È la moda del momento: carichi una tua foto, scegli qualche accessorio, e in pochi secondi l’Intelligenza Artificiale ti restituisce la tua action figure digitale, una miniatura iper-realistica pronta a essere condivisa sui social. Il fenomeno è esploso nelle scorse settimane, complice l’arrivo di nuovi generatori di immagini sempre più potenti. Ma dietro questa innocente tendenza si nascondono insidie che riguardano la privacy e la gestione dei dati personali.
A far scattare l’allarme sono stati alcuni esperti di cybersecurity e diritto digitale, che hanno sollevato dubbi sui reali utilizzi delle informazioni caricate dagli utenti. Per creare queste immagini, infatti, non basta una semplice foto: ogni immagine digitale contiene un pacchetto di metadati — dalle coordinate GPS ai dati del dispositivo utilizzato — e tutte queste informazioni possono essere raccolte e utilizzate per addestrare i modelli di AI.
Non solo il volto: cosa raccoglie davvero l’AI
Il vero problema, spiegano gli specialisti, è che i sistemi di Intelligenza Artificiale non si limitano a elaborare il volto caricato. Analizzano anche gli sfondi, gli oggetti, eventuali scritte e persino altre persone presenti nella scena. Tutto diventa materiale utile per migliorare i modelli generativi. “È un gesto che sembra innocuo, ma contribuisce ad arricchire banche dati di valore enorme”, avverte Jake Moore, esperto di cybersecurity.
Un rischio particolarmente delicato riguarda i dati biometrici. Sebbene in Europa il GDPR imponga restrizioni rigide su questo tipo di informazioni, non tutte le immagini elaborate rientrano nella definizione tecnica di dato biometrico. Se la caricatura creata non è usata per identificare direttamente una persona, può sfuggire alle maglie della normativa, rendendo più difficile il controllo e la revoca del consenso.
Cautela e consapevolezza: i consigli degli esperti
Secondo gli avvocati specializzati in privacy digitale, la trasparenza sul trattamento prolungato di queste immagini rimane carente. Alcune piattaforme offrono strumenti per limitare l’uso dei dati per l’addestramento dell’AI o per cancellare i contenuti, ma la responsabilità finale resta comunque in mano agli utenti.

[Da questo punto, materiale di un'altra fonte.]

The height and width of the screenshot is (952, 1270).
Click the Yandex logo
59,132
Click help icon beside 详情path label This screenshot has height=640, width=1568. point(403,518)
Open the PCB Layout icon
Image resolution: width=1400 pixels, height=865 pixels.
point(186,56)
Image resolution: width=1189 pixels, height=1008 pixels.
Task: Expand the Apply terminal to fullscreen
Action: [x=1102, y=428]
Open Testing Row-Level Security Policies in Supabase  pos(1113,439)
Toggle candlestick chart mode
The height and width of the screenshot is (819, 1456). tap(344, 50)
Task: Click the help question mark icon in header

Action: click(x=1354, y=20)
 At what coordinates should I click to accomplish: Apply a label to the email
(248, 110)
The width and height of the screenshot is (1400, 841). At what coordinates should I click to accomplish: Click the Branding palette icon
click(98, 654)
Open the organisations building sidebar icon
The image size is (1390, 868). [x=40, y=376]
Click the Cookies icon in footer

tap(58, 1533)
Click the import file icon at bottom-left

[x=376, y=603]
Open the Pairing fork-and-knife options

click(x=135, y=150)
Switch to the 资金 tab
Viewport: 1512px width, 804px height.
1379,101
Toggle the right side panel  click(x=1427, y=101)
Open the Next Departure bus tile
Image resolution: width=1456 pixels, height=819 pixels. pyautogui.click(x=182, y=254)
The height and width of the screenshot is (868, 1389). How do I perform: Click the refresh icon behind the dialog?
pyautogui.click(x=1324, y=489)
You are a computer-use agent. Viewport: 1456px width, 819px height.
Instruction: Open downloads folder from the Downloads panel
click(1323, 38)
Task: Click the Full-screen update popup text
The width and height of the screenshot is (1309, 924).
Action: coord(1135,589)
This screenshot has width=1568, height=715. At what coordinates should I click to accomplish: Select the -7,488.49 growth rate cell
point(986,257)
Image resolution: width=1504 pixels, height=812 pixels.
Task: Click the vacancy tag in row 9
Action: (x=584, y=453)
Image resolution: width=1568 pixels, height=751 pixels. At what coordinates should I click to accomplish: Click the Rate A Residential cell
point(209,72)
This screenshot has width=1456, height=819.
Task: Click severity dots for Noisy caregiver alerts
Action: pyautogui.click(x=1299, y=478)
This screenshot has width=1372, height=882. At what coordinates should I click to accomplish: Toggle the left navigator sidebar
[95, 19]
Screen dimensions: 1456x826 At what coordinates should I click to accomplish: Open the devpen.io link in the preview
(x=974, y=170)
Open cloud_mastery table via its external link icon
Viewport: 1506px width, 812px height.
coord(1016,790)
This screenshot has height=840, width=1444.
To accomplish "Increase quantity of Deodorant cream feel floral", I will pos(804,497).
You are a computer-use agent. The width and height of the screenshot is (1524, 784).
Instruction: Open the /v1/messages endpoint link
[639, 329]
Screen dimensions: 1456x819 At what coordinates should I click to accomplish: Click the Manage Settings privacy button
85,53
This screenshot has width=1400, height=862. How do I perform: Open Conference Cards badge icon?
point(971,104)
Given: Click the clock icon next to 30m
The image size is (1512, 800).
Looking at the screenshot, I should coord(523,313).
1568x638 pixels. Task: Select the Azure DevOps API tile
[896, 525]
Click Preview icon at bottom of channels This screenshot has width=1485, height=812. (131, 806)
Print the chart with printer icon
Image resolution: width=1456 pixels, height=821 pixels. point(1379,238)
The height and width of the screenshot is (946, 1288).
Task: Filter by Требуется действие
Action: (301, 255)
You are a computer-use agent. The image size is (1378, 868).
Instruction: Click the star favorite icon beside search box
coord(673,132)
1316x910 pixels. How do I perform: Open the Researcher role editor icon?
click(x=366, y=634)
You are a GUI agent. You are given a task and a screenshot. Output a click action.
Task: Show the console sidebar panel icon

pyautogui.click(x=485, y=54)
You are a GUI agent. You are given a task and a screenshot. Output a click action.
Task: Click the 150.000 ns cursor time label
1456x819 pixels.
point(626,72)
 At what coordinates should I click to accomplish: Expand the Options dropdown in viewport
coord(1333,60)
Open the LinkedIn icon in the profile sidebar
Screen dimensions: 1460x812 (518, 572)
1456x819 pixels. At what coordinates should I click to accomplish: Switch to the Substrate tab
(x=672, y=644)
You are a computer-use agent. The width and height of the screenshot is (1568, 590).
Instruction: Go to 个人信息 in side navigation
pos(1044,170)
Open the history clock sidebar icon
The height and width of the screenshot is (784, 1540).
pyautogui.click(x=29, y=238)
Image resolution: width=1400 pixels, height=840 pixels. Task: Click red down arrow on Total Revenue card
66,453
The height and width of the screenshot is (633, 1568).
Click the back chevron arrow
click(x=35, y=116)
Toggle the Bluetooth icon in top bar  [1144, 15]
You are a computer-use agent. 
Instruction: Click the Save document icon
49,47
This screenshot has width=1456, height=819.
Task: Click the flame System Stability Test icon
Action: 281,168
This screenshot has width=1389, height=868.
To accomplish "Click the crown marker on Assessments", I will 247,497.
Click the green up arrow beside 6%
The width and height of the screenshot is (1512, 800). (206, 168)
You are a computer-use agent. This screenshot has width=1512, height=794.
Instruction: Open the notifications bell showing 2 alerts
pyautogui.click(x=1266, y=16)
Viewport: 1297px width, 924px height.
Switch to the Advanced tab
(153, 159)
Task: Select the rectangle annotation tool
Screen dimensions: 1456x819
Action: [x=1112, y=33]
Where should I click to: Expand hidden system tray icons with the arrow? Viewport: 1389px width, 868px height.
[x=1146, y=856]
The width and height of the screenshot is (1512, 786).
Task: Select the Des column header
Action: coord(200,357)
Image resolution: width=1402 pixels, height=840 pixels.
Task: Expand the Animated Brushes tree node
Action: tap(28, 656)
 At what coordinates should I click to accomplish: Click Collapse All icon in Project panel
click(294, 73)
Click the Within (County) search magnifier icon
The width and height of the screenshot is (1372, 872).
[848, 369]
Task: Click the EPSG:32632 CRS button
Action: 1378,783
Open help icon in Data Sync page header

Le buone pratiche suggerite? Evitare di caricare foto ad alta definizione, disattivare l’opzione di addestramento dell’AI nelle impostazioni, e non condividere immagini di terzi senza il loro consenso. “Privacy e creatività possono convivere”, ricorda l’avvocata Annalisa Checchi. “Bisogna solo essere più attenti e informati prima di cliccare su ‘carica immagine’.”